Specifying DTD Requirements - In DTDs, it is not currently possible to specify the existence of an element as 1, 1 to many, 0 to 1, 0 to many, or to specify records as a "sequence of" or "choice of", etc. If you want to create a more "robust" DTD with these specifications, you must use a DTD authoring tool.
XML Support
Map Editor can read and write all dialects of XML, whether or not you have DTDs or schemas to define the file structure. You can use XML as your source or target connector and optionally specify any DTD or schema files in the Source or Target Schema box.
The following list does not include every XML flavor that Map Editor supports. You may be familiar with an industry standard that is not listed here.
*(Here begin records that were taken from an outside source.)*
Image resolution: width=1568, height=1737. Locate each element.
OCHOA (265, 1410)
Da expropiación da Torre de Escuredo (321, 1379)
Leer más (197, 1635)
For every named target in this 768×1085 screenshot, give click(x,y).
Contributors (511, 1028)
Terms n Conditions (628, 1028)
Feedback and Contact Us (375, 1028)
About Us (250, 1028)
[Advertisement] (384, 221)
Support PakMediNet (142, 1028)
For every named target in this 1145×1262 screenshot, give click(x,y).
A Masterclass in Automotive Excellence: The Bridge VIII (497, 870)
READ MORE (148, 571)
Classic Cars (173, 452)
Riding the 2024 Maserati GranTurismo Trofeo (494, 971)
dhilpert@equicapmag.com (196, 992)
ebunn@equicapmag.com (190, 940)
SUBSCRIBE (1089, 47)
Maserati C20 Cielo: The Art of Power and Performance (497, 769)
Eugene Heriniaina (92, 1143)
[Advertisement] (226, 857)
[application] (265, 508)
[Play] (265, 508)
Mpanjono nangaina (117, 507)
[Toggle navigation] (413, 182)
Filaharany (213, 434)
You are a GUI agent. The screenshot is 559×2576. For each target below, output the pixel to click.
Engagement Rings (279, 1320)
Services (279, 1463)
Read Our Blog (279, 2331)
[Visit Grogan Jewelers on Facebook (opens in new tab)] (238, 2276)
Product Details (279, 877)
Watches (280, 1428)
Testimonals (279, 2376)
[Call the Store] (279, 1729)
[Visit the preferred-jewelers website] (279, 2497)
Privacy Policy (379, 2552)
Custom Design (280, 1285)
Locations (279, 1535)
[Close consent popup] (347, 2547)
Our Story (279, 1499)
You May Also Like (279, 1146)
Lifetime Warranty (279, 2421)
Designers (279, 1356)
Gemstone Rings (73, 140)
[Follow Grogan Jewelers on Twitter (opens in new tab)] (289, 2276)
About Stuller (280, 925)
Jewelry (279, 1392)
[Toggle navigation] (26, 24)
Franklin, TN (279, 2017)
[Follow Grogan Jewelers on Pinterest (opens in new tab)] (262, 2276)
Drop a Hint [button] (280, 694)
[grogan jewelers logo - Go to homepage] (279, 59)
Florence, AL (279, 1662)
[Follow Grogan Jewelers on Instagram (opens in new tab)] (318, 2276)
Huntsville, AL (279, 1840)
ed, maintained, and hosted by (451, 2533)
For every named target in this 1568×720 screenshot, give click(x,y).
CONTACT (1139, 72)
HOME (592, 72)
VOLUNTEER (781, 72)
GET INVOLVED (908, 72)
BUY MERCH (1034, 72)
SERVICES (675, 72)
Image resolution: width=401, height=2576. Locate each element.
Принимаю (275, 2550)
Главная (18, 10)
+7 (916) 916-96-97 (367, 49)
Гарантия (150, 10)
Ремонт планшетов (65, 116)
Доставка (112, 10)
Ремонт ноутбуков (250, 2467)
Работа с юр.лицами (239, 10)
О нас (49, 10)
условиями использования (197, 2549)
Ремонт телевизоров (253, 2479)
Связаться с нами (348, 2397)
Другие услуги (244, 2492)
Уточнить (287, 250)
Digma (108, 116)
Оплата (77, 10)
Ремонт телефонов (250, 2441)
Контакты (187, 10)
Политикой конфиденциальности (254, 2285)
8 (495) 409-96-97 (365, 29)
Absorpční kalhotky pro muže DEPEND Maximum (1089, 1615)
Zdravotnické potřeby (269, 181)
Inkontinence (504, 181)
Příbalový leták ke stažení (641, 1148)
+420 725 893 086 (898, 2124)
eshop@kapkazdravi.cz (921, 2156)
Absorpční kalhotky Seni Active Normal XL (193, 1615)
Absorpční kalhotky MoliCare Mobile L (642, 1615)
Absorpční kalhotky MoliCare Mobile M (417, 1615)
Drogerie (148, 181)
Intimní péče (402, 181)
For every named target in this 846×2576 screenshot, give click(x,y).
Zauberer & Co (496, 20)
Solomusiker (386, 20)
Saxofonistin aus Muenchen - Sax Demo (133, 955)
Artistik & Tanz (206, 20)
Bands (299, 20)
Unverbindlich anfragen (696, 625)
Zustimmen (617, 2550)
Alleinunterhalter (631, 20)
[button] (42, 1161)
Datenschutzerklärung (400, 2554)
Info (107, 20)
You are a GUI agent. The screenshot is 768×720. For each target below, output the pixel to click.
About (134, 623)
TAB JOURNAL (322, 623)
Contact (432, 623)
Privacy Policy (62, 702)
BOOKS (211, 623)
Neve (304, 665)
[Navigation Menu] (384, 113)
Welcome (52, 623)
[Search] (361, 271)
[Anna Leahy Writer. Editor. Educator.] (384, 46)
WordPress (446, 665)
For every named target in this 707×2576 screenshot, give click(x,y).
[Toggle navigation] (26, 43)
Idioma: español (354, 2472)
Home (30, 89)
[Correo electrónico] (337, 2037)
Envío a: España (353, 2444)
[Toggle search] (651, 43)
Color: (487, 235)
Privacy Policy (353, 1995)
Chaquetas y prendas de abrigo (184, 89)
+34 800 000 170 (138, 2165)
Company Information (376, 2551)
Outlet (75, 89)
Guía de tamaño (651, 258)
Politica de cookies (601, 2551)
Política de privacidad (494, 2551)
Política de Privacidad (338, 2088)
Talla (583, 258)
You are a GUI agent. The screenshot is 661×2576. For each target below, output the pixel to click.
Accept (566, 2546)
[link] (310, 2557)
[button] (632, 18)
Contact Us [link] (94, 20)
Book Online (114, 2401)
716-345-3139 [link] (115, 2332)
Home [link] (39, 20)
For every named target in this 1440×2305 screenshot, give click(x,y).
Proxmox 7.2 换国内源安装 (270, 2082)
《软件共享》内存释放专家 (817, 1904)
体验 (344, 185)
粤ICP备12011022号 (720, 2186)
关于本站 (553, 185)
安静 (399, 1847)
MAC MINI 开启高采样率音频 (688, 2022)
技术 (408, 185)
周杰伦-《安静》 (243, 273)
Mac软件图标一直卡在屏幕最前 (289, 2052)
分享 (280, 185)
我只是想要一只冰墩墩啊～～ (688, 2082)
If the markup language uses the basic elements of standard XML markup, it is probably compatible with the XML metadata connector.
To find standards and specification information on any of the following markup languages, use the Web search engine:
ACORD XML – Association for Cooperative Operations Research and Development
Adex – Document type for newspaper classified ads
ADML – Astronomical Dataset Markup Language
AdXML – Advertising for XML
AIML – Astronomical Instrument Markup Language
AnthroGlobe Schema – Social Sciences metadata format
AppML – Application Markup Language
BoleroXML –’s cross-industry XML standard
BSML – Bioinformatic Sequence Markup Language
CDF – Channel Definition Format
CIDS – Component Information Dictionary Standard
CIDX – Chemical Industry Data Exchange
CML – Chemical Markup Language
cXML – Commerce XML
CoopML – Cooperation Markup Language
CWMI – Common Warehouse Metamodel Interchange
DAML+OIL – DARPA Markup Language
DITA – Darwin Information Typing Architecture
DocBook XML – DTD for books, computer documentation
ebXML – Electronic Business Markup Language
Eda XML – Electronic Design Automation XML
esohXML – Environmental, Safety and Occupational Health XML
FpML – Financial products Markup Language
GDML – Geometry Description Mark-up Language
GEML – Gene Expression Markup Language
HumanML – Human Markup Language
JSML – Jspeech Markup Language
LMML – Learning Material Markup Language
LOGML – Log Markup Language
MathML – Mathematical Markup Language
MCF – Meta Content Framework
MoDL – Molecular Dynamics Language
MusicXML – Music XML
NetBeans XML Project – Open source XML editor for NetBeans Integrated Development Environment
NewsML – NetFederation Showcase
NITF – News Industry Text Format
OMF – Weather Observation Definition Format
OAGI – Open Applications Group XML Project – Sun Microsystem's XMLfile format used in the StarOffice suite
OSD – Open Software Description Format
PetroXML – Oil and Gas Field Operations DTD
P3P – Platform for Privacy Preferences
PMML – Predictive Model Markup Language
QEL – Quotation Exchange Language
rezML – XML DTD and style sheets for Resume and Job Listing structures
SMBXML – Small and Medium Business XML
SML – Spacecraft Markup Language
TranXML – XML Transportation & Logistics
UBL – Universal Business Language
UGML – Unification Grammar Markup Language
VCML – Value Chain Markup Language
VIML – Virtual Instruments Markup Language
VocML – Vocabulary Markup Language
WSCI – Web Service Choreography Interface
X3D – Extensible 3D
XBEL – XML Bookmark Exchange Language
XBRL – eXtensible Business Reporting Language
XFRML – Extensible Financial Reporting Markup Language
XGMML – Extensible Graph Markup and Modeling Language
XLF – Extensible Logfile Format
XML/EDI Group – XML and Electronic Data Interchange (EDI) e‑business initiative
XVRL – Extensible Value Resolution Language
XML DOM Support
XML DOM trees provide a way to determine and manipulate an XML file structure. Two XML data types are available in EZscript called DOMDocument and DOMNode. They can be used to create XML documents that are stored as a DOM tree. You can then access any node on the DOM tree, from the root element on up through the parent and child nodes.